Collected data
----------

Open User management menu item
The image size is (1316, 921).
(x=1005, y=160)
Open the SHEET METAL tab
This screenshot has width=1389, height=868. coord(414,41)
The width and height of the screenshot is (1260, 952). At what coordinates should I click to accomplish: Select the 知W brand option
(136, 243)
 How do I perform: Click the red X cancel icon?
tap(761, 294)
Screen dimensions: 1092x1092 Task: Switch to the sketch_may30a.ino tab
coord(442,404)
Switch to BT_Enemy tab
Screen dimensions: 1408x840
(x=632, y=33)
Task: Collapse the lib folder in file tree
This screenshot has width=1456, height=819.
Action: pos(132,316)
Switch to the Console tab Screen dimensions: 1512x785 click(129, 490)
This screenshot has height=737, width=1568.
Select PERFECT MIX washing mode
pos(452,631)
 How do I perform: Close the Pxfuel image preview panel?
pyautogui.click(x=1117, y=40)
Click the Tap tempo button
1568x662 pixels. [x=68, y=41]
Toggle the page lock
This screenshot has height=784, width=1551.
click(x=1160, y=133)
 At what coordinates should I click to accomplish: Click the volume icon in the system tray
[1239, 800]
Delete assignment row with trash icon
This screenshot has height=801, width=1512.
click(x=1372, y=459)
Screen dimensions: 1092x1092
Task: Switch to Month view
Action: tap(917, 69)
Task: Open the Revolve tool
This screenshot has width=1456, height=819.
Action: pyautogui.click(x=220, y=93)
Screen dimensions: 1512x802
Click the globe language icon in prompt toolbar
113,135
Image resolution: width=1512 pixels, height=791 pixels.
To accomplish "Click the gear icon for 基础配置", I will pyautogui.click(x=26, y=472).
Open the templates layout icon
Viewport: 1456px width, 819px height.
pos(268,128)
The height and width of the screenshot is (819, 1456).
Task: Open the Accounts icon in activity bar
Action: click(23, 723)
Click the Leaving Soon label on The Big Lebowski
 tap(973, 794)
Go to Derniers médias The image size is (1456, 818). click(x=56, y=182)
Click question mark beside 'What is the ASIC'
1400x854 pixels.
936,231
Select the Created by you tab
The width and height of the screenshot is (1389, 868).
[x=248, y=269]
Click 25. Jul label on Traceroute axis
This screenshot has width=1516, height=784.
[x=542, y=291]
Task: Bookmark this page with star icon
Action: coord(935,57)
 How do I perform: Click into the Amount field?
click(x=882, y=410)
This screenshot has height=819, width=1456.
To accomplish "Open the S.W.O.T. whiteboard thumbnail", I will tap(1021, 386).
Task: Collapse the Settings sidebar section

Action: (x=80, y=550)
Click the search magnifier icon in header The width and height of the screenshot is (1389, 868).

----------

> _EXERCISE PROMPT_
Collect every line from the records above that contains the word "will".

> _OUTPUT FOR THIS EXERCISE_
To accomplish "Click the gear icon for 基础配置", I will pyautogui.click(x=26, y=472).
To accomplish "Open the S.W.O.T. whiteboard thumbnail", I will tap(1021, 386).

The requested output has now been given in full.